>> begin Supplied text

Within Amiralstaden a called Bridging Knowledge

Alliances (BKA) has been used, within which the

project conducts citizen-dialogue by inviting residents from the local neighbourhoods to participate in teams of civil servants and citizens. The BKA model is an iteration of the concept Knowledge Alliances (Stigendal and Novy, 2018) – originally devised as a

‘multi-stakeholder social platform for dialogue and agenda setting’ (ibid., p.204) and a ‘partnership between representatives of different knowledges’(ibid.). By

different types of knowledge, Stigendal and Novy point to the critical and theoretical knowledge of researchers, to be matched by the more grounded knowledge of practitioners. In the Bridging Knowledge Alliances, a new emphasis was placed on creating platforms where citizens would participate in equal standing to the civil servants. This intention has been continuously

exemplified, but one notable effort saw a buddy-system being implemented where one civil servant would be paired up with a citizen participant for the duration of three engagement events. This particular test caused noticeable stress and worry amongst the civil servants. One of them phoned in the day before the first event asking to be paired up with someone who was also a mother, so that they would ‘at least have one thing in

common’ (Author’s field notes, 2018).

Within Amiralstaden each BKA would begin with a question or issue raised by a person, group, or an institution. The BKA then formed out of people who felt that the question was of relevance to them, personally or professionally. At times the groups were small, with only 3-4 people, and at other times the groups could grow into more than 20 people working together. The process has been open-ended and explorative, to allow the BKAs to follow the situation where it takes them. In this way, Amiralstaden has been building relationships with people, and the network around the project has been constantly growing. Both citizens and civil servants have often returned for several BKAs. The citizens have said that their participation has increase their understanding of the municipality, and that the organization now is more transparent to them. Civil servants have explained that much of their everyday work is about making negotiations, and that the exchanges in the BKAs has helped them navigate difficult decisions.

>> end Supplied text
>> begin Listing

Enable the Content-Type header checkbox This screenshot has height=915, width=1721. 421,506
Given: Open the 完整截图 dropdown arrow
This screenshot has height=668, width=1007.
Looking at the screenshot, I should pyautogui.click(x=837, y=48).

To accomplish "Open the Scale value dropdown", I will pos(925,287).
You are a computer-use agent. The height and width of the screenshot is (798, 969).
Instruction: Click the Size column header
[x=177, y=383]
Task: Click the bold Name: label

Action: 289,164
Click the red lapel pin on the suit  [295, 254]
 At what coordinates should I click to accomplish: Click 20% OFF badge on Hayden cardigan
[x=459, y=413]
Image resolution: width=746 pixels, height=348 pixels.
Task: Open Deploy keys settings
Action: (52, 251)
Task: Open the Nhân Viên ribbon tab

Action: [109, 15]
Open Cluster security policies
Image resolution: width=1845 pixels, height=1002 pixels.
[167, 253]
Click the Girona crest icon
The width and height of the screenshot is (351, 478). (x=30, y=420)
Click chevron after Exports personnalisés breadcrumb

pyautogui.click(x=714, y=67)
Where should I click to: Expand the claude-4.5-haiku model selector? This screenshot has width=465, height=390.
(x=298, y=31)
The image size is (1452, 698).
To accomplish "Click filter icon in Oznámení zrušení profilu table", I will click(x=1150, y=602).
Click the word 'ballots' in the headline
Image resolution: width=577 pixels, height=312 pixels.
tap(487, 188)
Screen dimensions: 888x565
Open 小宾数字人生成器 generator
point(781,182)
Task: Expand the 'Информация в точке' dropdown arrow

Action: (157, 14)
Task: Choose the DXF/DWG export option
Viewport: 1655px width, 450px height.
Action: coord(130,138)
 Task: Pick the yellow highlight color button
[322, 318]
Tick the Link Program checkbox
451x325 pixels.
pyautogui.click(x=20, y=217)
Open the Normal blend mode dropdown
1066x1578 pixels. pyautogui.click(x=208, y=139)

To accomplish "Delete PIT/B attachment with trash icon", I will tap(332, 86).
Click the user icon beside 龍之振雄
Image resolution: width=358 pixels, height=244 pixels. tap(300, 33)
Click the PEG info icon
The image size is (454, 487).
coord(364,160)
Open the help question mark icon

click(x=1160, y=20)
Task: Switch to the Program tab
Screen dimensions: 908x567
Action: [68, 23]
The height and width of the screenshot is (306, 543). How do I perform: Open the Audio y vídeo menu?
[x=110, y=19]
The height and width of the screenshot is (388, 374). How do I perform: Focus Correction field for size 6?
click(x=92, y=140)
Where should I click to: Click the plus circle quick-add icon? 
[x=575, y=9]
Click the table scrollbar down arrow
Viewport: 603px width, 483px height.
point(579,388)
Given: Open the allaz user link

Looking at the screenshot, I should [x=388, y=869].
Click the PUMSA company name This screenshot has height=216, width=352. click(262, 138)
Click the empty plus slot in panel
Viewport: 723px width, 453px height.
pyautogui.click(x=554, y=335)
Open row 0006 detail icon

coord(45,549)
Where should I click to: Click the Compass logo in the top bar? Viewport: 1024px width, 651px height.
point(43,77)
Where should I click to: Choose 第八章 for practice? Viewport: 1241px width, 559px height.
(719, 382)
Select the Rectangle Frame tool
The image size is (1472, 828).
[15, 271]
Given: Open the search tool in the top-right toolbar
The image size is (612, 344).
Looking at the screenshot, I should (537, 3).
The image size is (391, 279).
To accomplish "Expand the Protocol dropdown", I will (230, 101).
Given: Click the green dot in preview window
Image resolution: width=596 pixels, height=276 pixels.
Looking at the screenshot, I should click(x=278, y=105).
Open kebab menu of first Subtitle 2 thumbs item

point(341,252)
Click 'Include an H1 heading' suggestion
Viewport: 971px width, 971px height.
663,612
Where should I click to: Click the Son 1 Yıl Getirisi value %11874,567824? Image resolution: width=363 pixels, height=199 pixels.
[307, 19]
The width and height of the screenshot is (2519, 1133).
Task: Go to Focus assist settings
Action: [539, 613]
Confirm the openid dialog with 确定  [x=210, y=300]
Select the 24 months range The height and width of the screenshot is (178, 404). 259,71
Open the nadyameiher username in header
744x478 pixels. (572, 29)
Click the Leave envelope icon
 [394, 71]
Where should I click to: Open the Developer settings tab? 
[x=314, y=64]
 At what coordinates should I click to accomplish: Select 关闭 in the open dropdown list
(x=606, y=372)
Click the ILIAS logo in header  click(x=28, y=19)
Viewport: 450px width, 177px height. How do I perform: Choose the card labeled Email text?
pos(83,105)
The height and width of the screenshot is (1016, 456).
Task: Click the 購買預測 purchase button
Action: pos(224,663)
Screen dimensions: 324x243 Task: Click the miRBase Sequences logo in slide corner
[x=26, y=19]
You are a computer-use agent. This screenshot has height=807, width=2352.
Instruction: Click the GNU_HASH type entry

>> end Listing

Problems and tasks |
[a] Answer these about the text on Amiralstaden's Bridging Knowledge Alliances:
(i) Which authors are credited with the Knowledge Alliances concept?
(ii) For how many engagement events was each civil servant paired with a citizen under the buddy system?
(iii) What were the smallest and largest group sizes the BKAs reached?
[b] Could you carry on the text about Amiralstaden's Bridging Knowledge Alliances, starting after its final sentence?

The results |
[a]
(i) Stigendal and Novy
(ii) Three
(iii) The smallest had only 3–4 people, and the largest had more than 20.

[b]
MRS E.

Mrs E. worked with the project for the best part of six months, and partook in two BKAs: ‘I’d heard about her

before I had a chance to meet her myself. Because [Mrs

E.] begun to develop a reputation for being difficult very

soon after she entered the project. The civil servants in the project told me that she would come in once or twice

every couple of weeks and “do her part” - participate in the tasks at hand. But while there she would seize every opportunity to talk about her balcony. She wanted an enclosed balcony, and she wanted Amiralstaden to make it happen for her.’ (Author’s field notes, 2018)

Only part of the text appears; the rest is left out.